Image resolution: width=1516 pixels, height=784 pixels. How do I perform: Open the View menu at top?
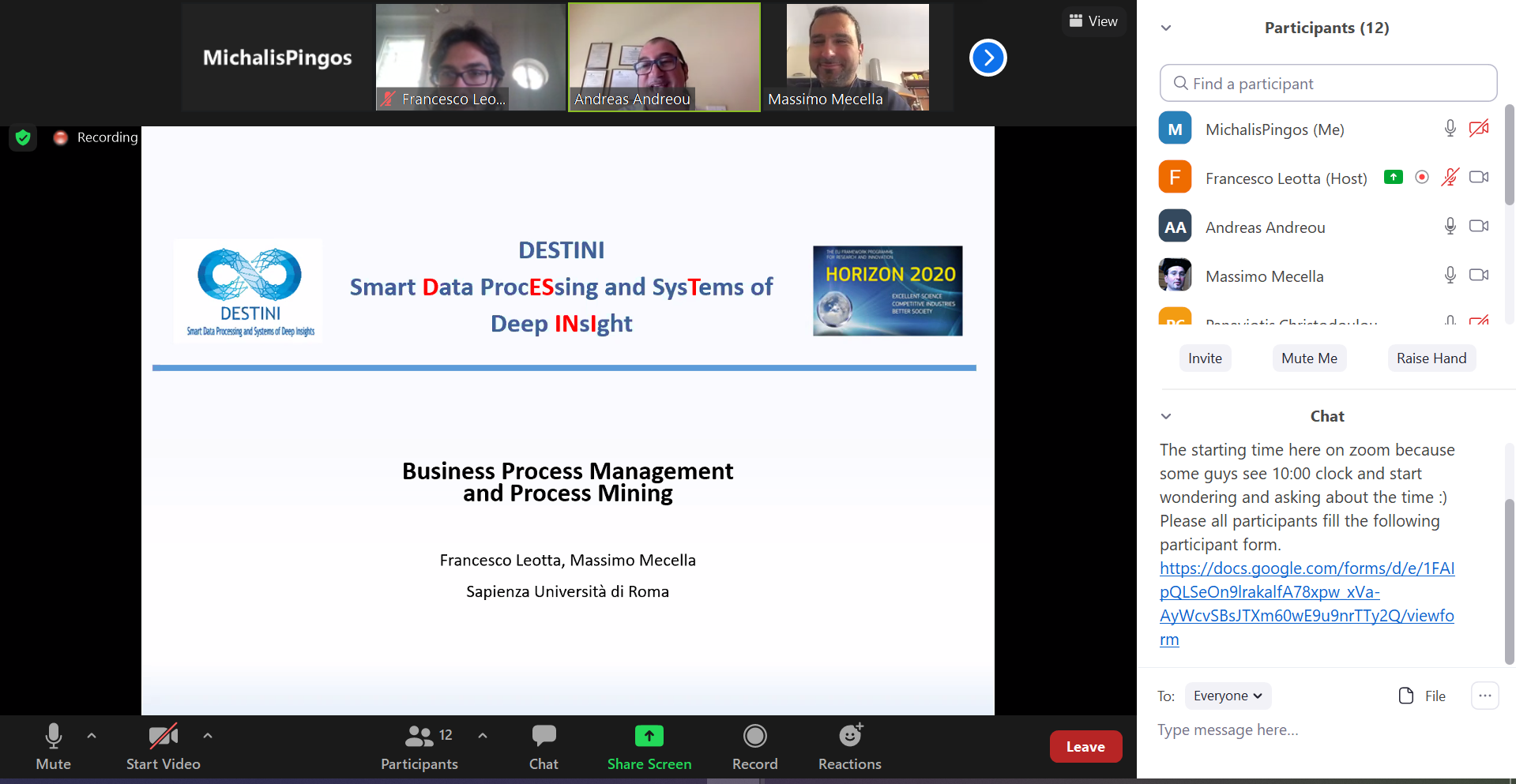pos(1093,21)
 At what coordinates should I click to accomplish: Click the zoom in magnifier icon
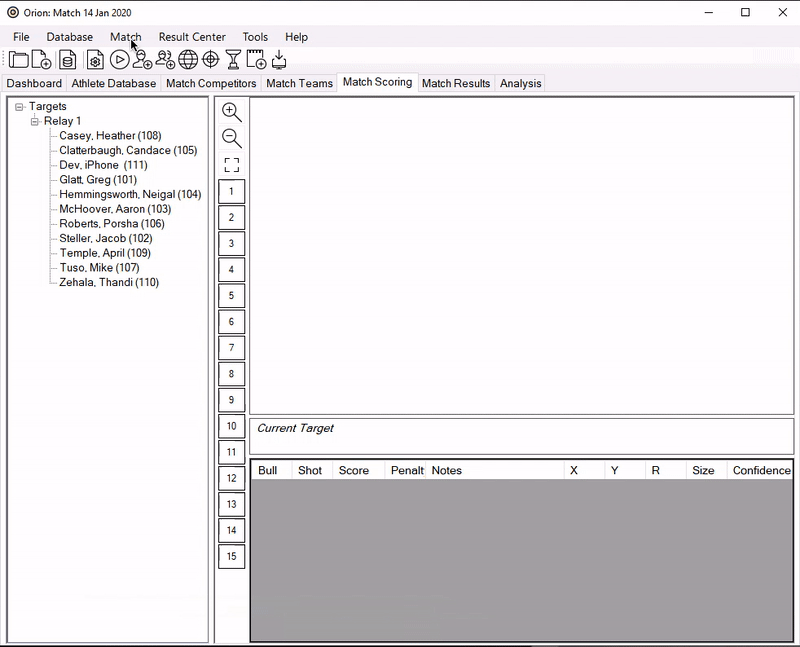tap(231, 112)

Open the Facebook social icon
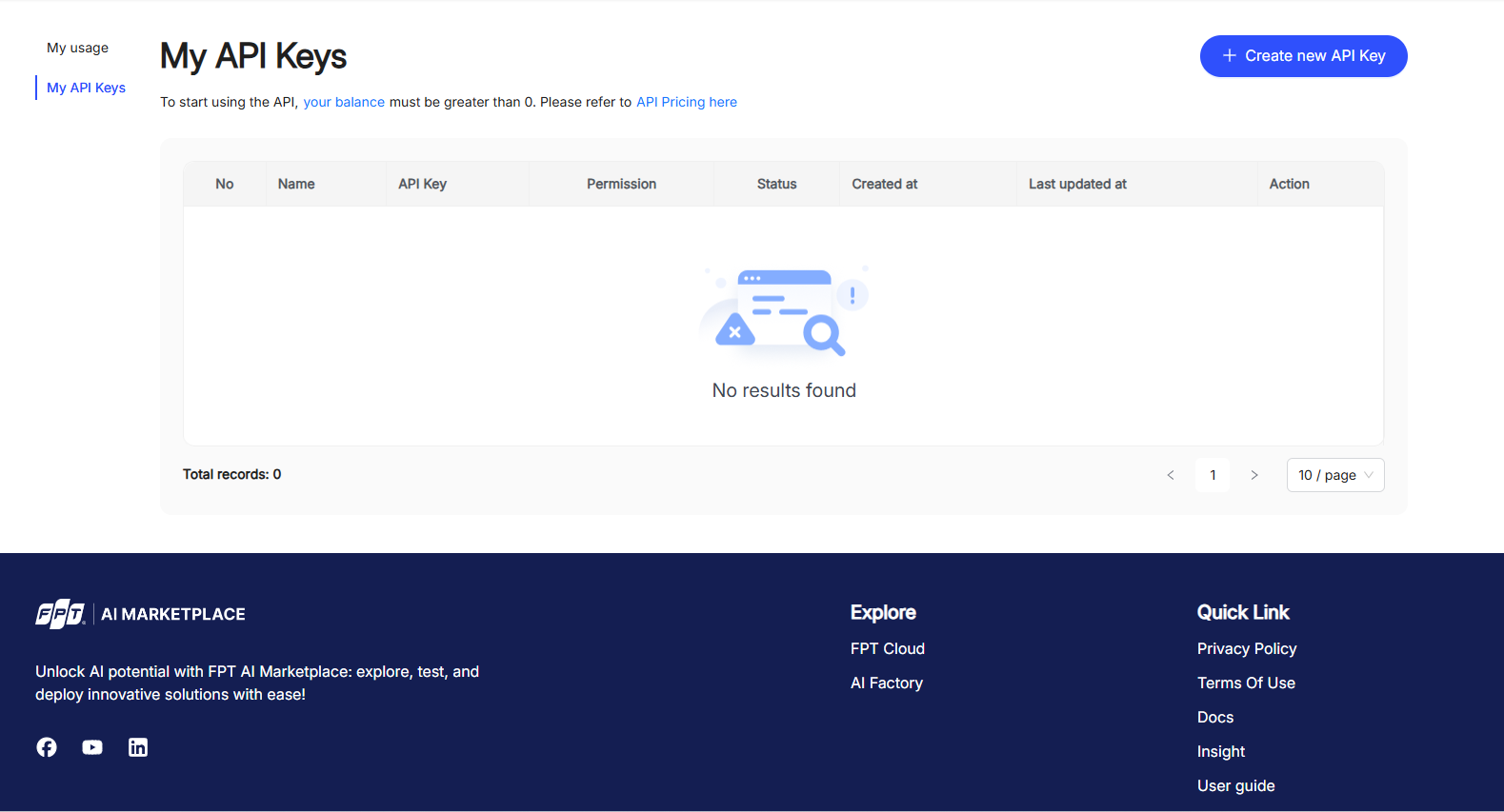47,747
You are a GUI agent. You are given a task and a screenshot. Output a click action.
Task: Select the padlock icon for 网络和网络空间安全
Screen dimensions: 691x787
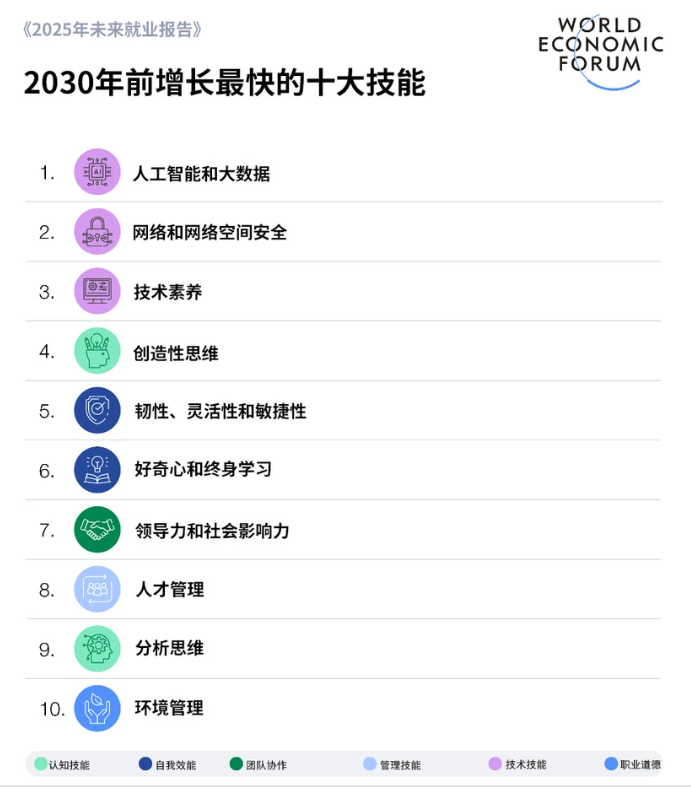[x=97, y=231]
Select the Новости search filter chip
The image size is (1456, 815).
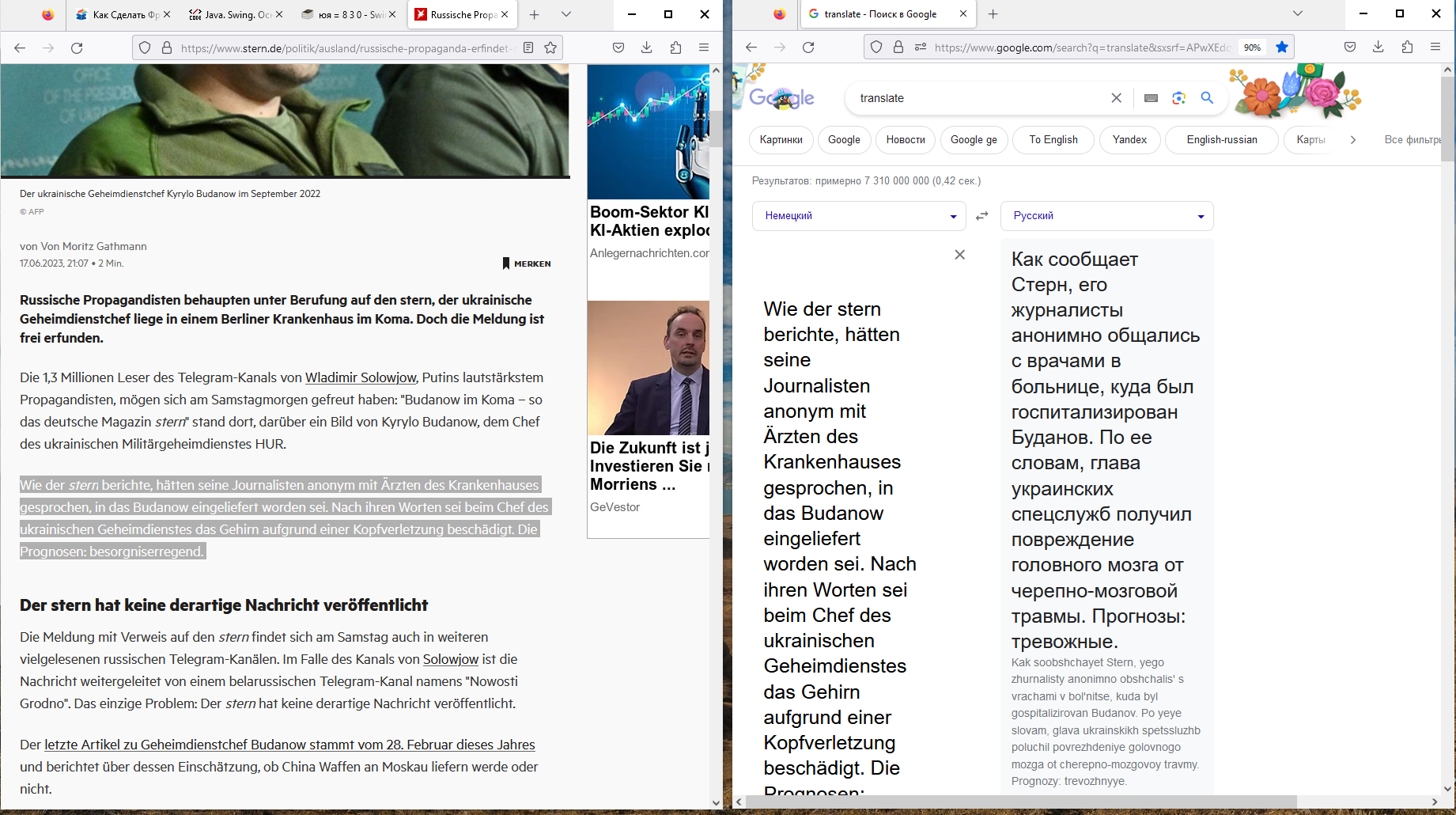[x=906, y=140]
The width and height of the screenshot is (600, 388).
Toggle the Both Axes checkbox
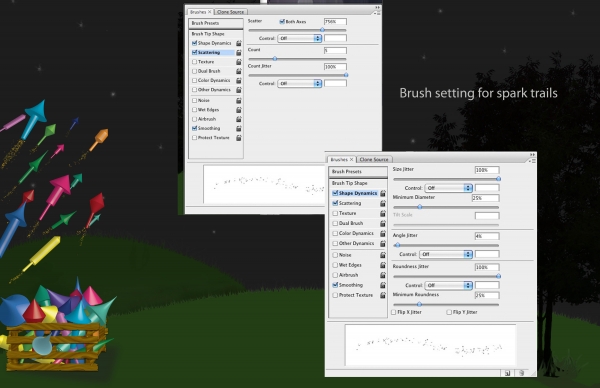click(282, 22)
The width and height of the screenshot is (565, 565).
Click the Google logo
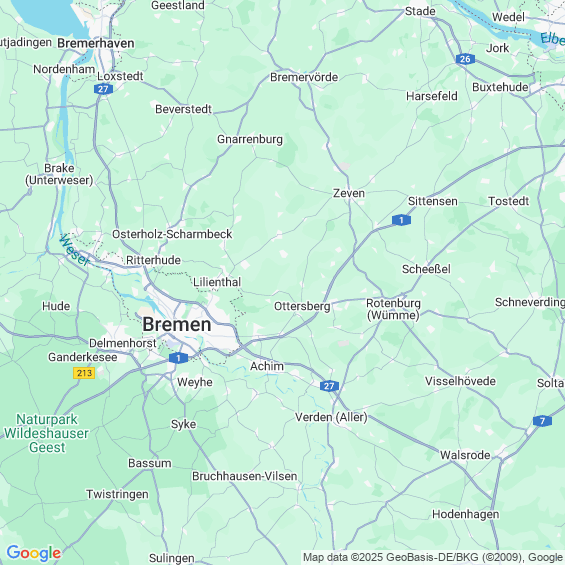tap(34, 553)
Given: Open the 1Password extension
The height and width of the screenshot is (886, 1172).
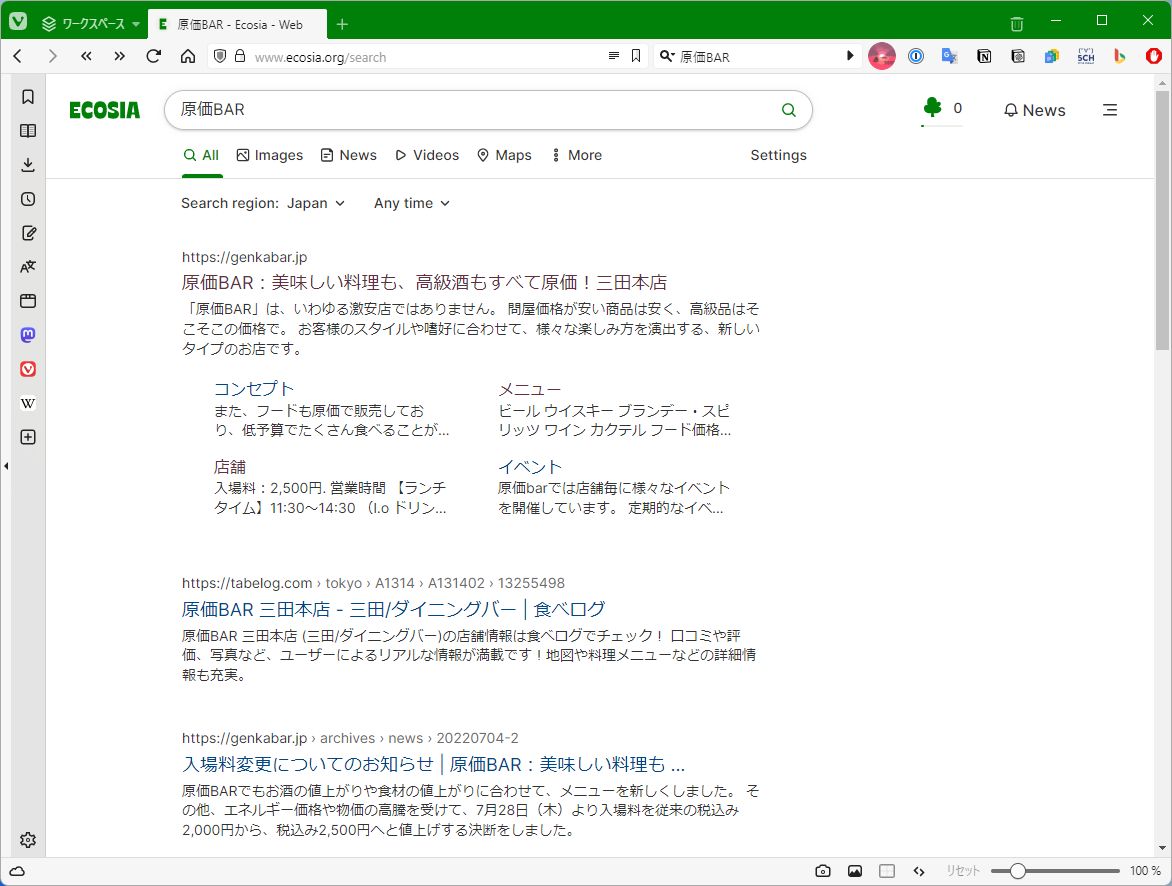Looking at the screenshot, I should [x=916, y=56].
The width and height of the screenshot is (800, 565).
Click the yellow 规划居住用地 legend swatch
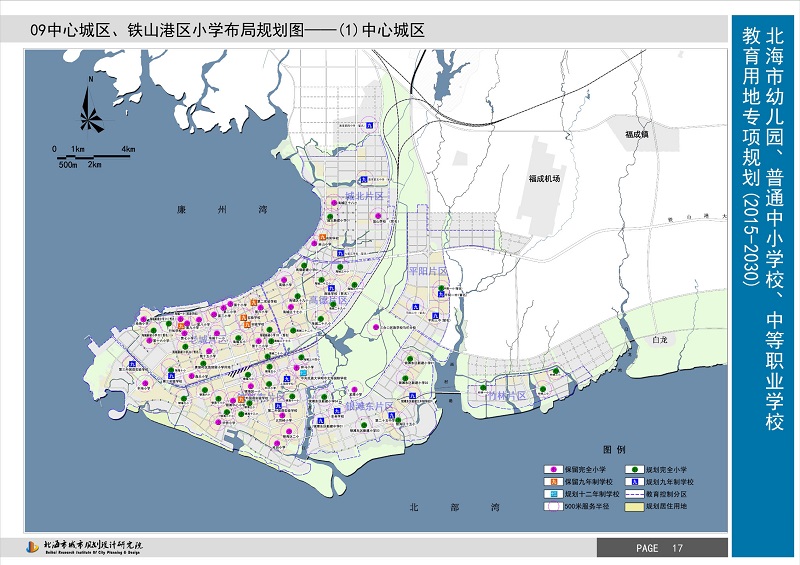coord(636,507)
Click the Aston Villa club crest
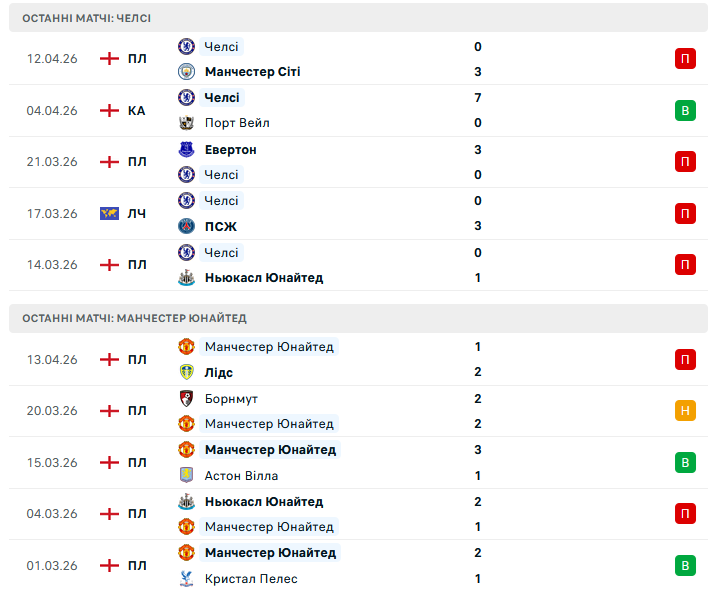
* * * * *
=== Work required ===
Lines containing "Select" in the records above: how many are there? Give only the number.

=== Worked solution ===
2